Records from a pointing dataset

☆ ☆ ☆ ☆ ☆

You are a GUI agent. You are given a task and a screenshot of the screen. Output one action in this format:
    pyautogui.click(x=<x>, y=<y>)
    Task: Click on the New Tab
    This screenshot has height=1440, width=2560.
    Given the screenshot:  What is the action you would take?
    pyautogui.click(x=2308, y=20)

☆ ☆ ☆ ☆ ☆

Render the lines above as a JSON list of strings, with one string for each line and blank lines omitted.

- _Result of this exercise_:
[
  "You are a GUI agent. You are given a task and a screenshot of the screen. Output one action in this format:",
  "    pyautogui.click(x=<x>, y=<y>)",
  "    Task: Click on the New Tab",
  "    This screenshot has height=1440, width=2560.",
  "    Given the screenshot:  What is the action you would take?",
  "    pyautogui.click(x=2308, y=20)"
]